#### REQUIRED ACTION
The line containing "Click the red Overdue status badge" and every line after it, through the end of the records below, are to be reproduced exactly, with the pictures left out.

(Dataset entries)

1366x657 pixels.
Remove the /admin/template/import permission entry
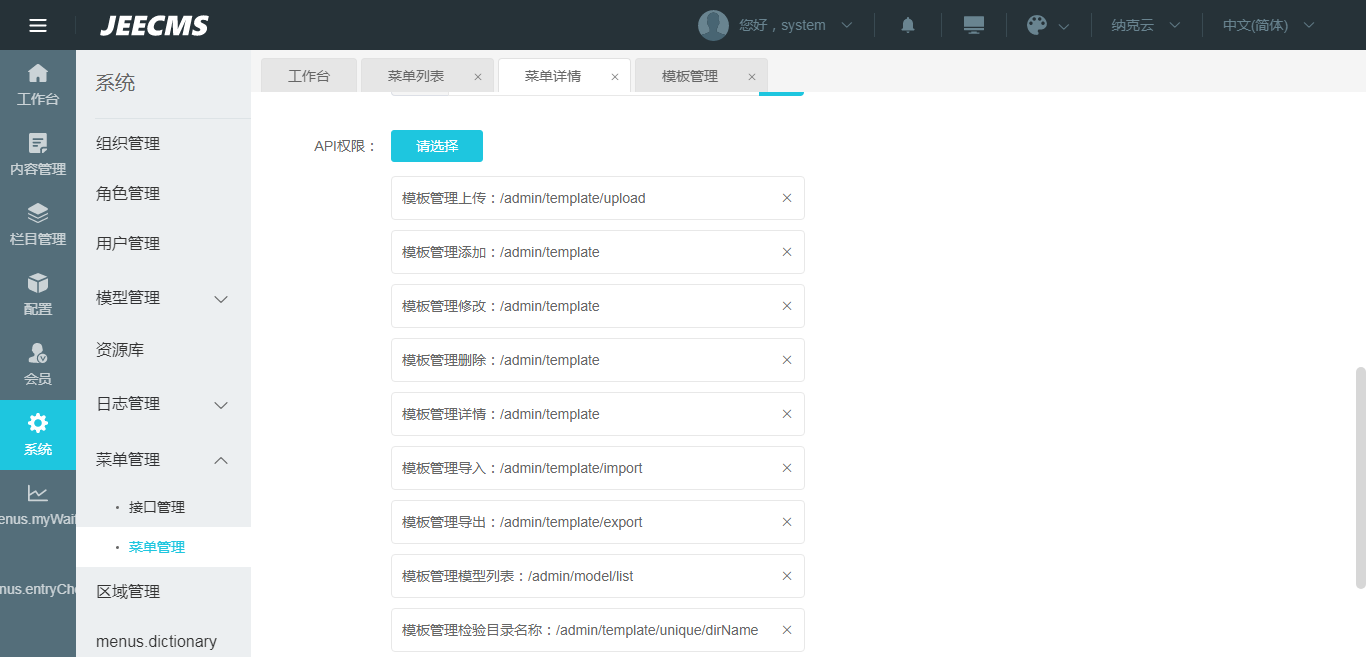787,468
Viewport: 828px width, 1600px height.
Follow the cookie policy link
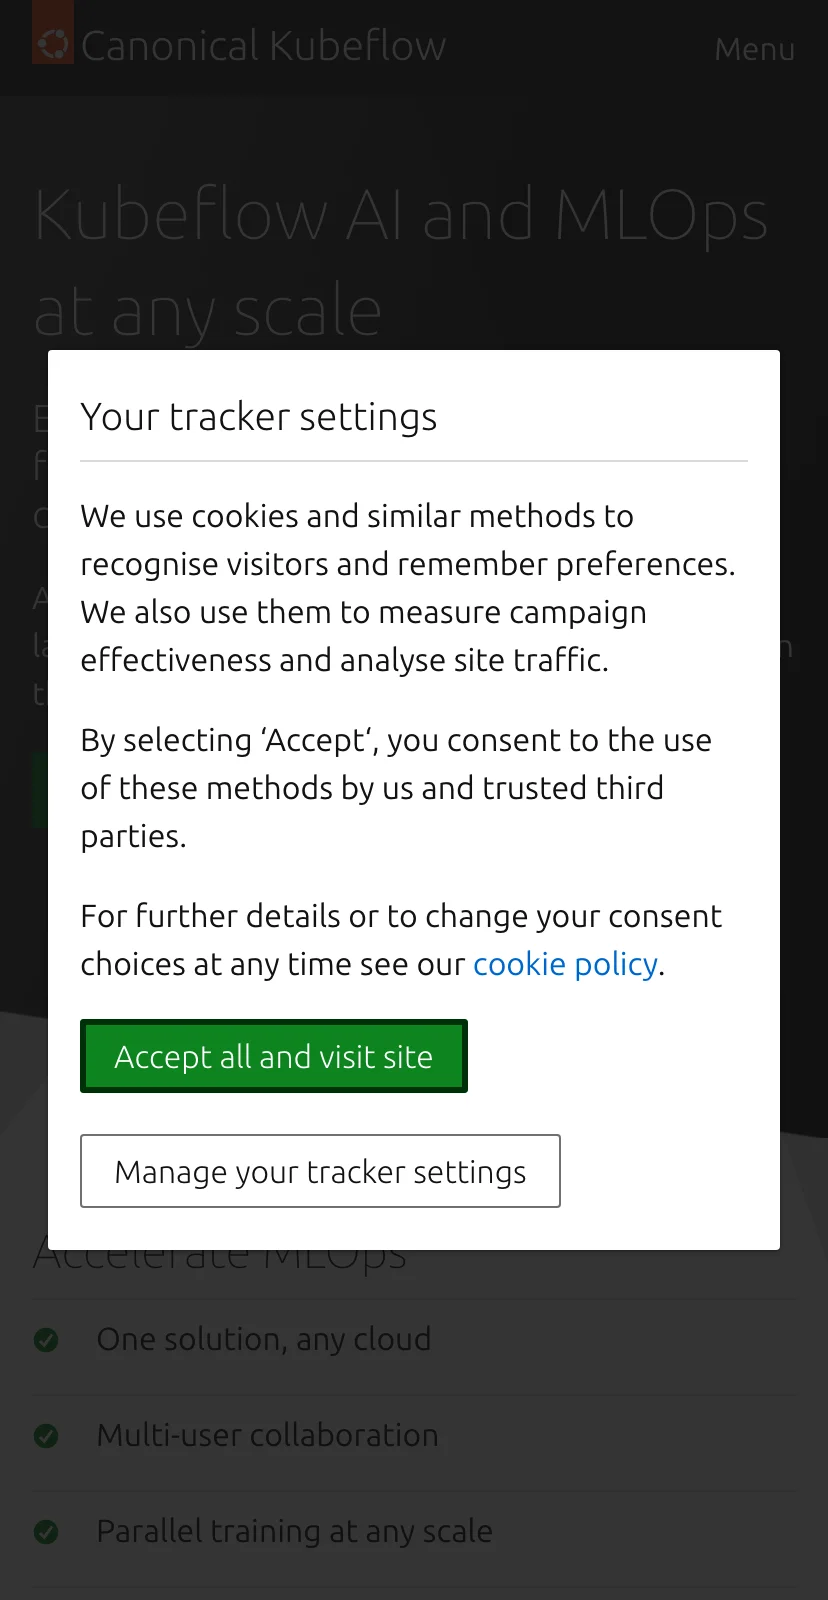(x=565, y=964)
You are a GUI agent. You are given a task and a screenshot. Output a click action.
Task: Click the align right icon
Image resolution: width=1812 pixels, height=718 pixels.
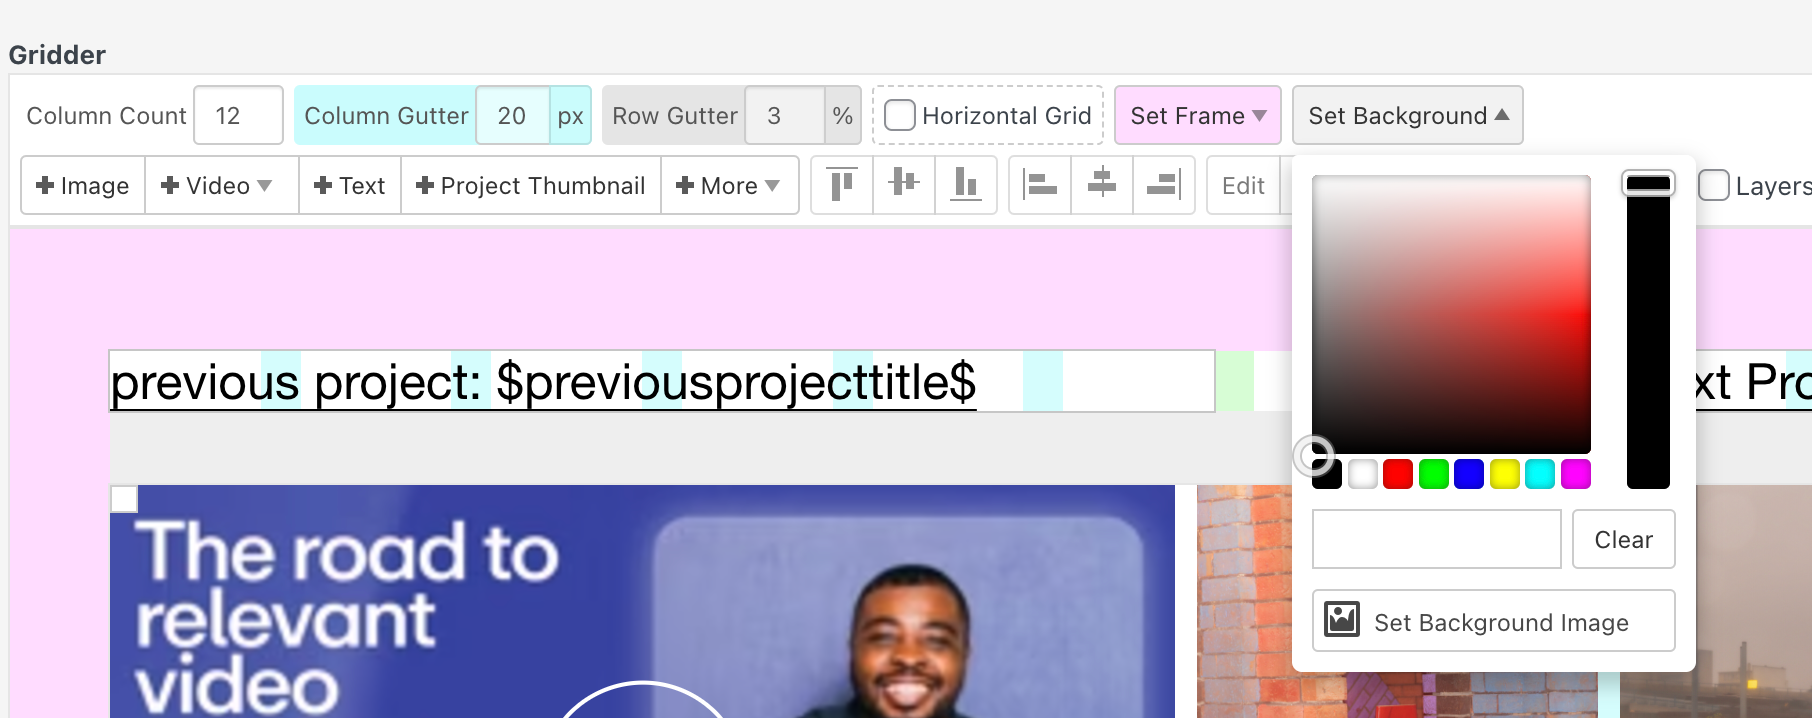[1163, 185]
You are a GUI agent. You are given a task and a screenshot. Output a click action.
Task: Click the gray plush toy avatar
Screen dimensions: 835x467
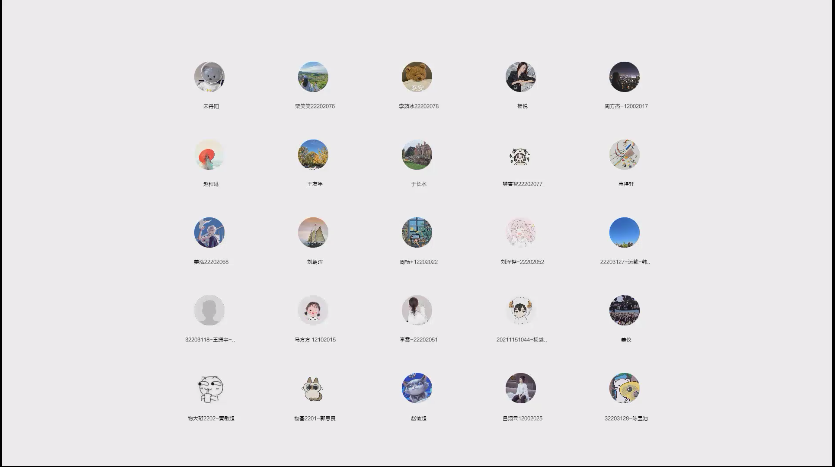pos(209,77)
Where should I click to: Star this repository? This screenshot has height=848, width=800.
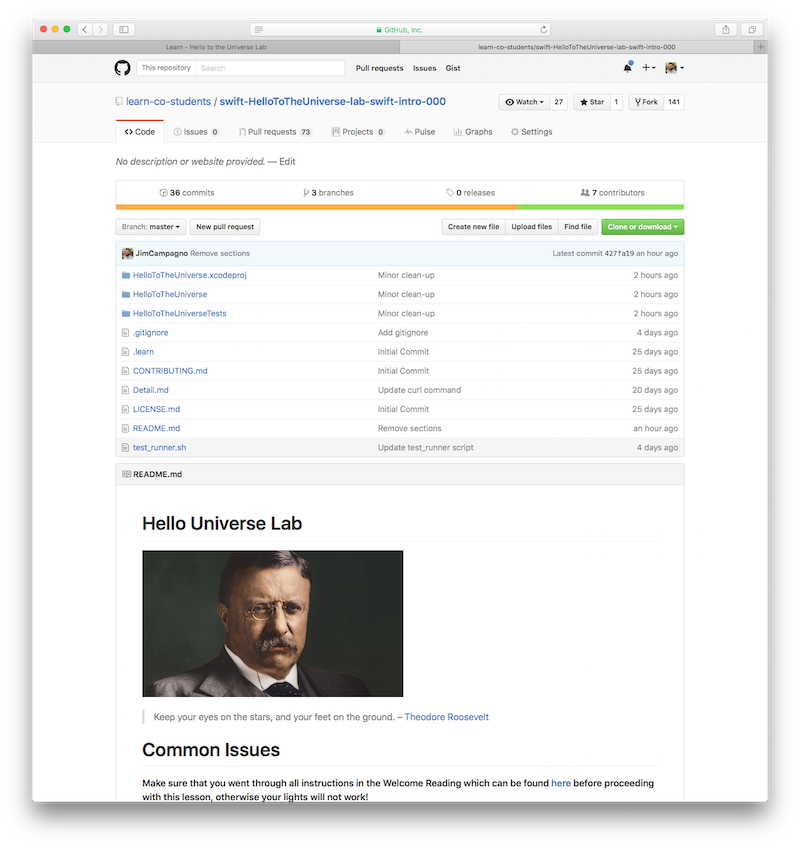(592, 101)
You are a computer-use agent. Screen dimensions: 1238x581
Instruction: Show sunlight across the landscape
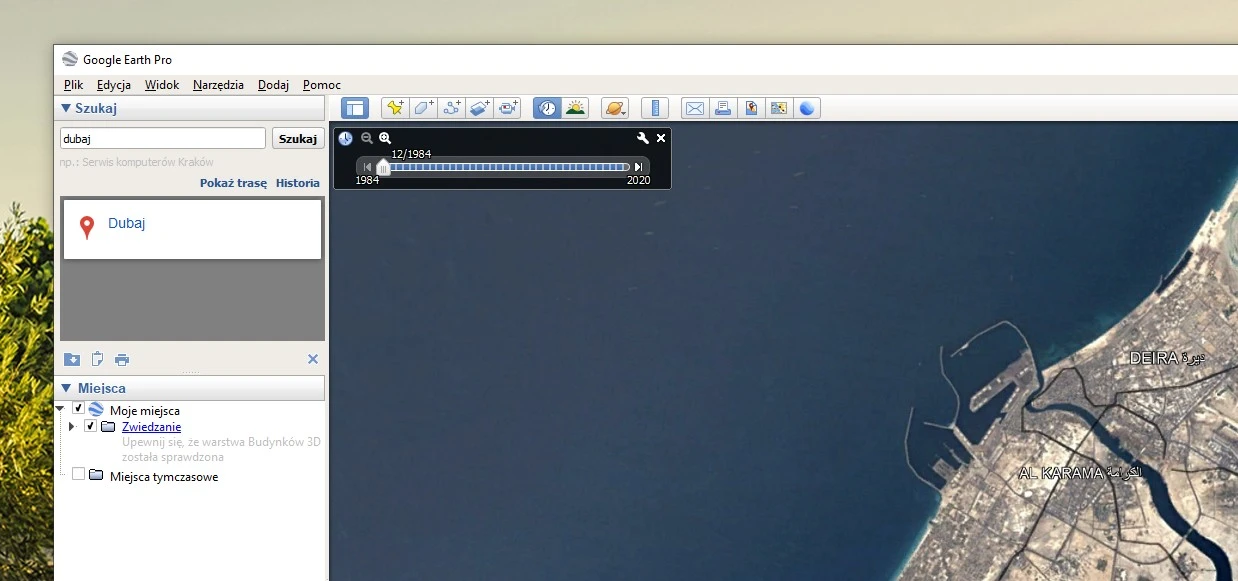click(x=575, y=108)
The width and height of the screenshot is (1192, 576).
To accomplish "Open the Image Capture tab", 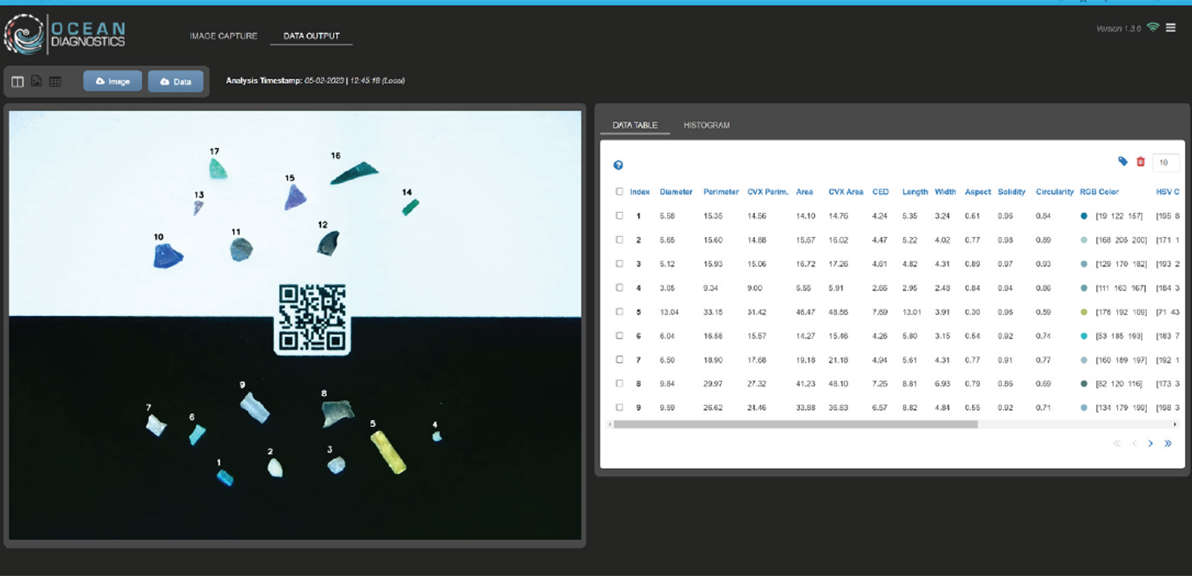I will (223, 36).
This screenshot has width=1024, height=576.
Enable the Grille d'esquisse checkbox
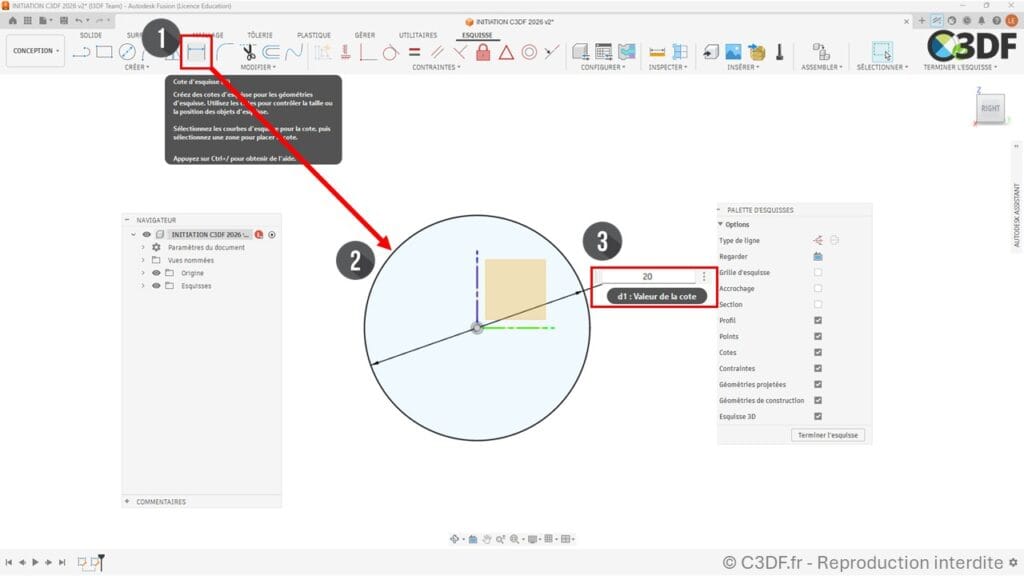[816, 272]
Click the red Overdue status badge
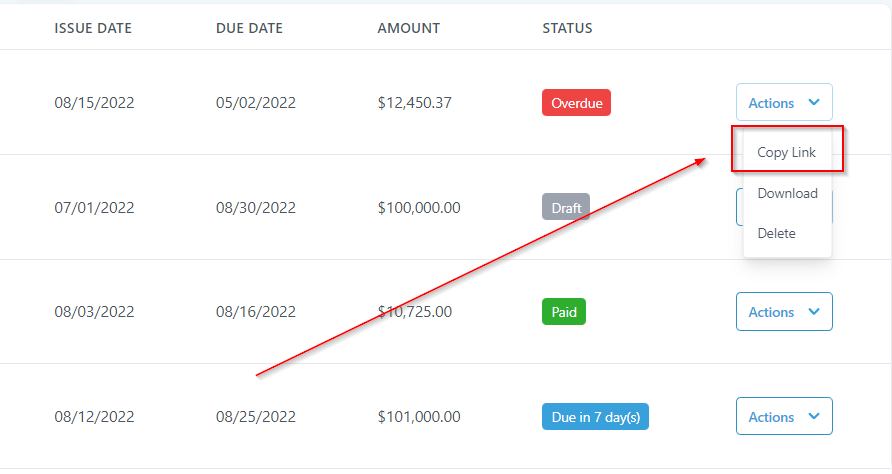Image resolution: width=892 pixels, height=474 pixels. tap(576, 102)
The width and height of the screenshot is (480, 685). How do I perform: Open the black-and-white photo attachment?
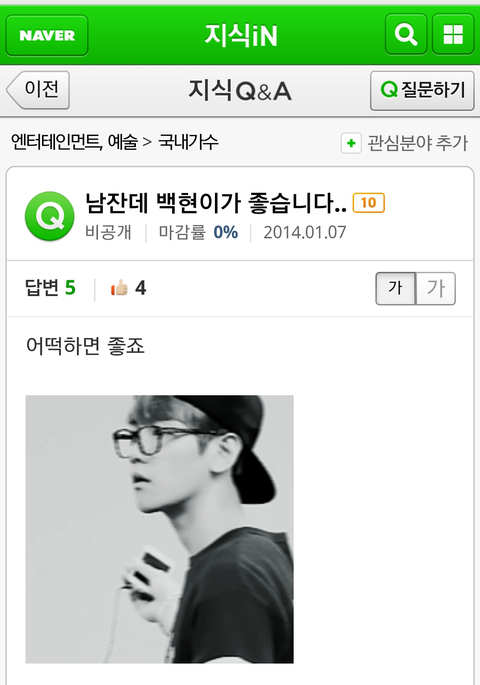pos(159,529)
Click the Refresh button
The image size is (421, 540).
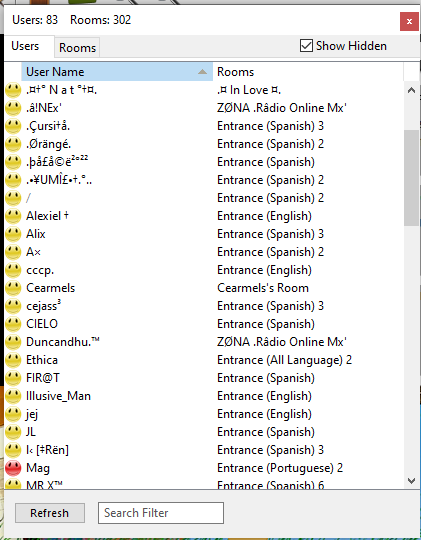(50, 513)
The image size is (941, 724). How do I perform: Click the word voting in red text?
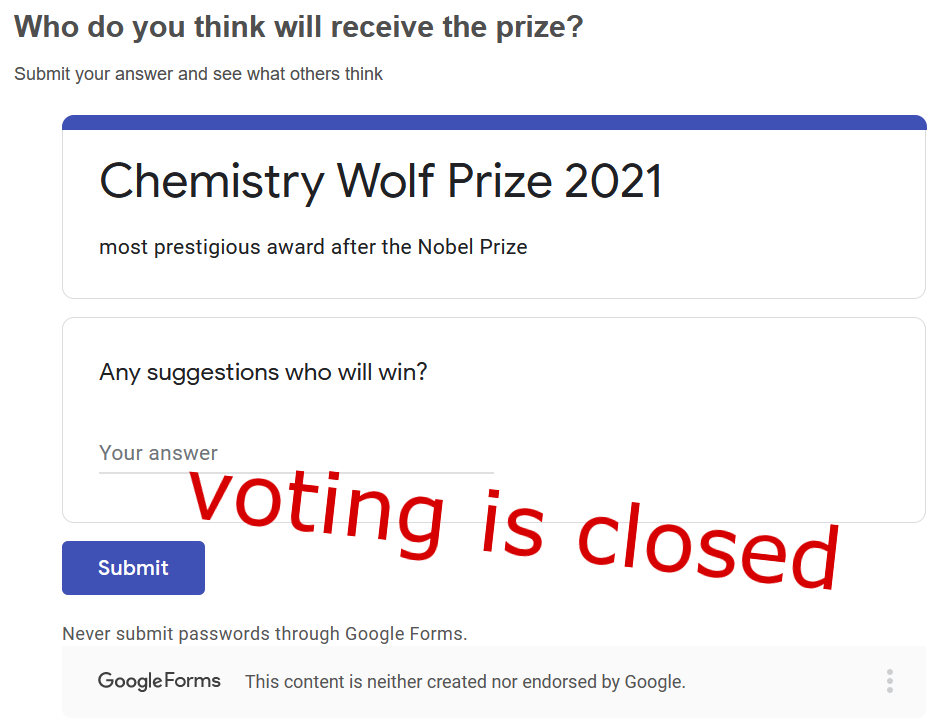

#### TASK OUTPUT
Click the red Overdue status badge
Image resolution: width=892 pixels, height=474 pixels. tap(576, 102)
The width and height of the screenshot is (480, 685). How do I perform: Open the black-and-white photo attachment?
pos(159,529)
Click the Refresh button
The image size is (421, 540).
(50, 513)
The image size is (941, 724). How do I perform: Click the word voting in red text?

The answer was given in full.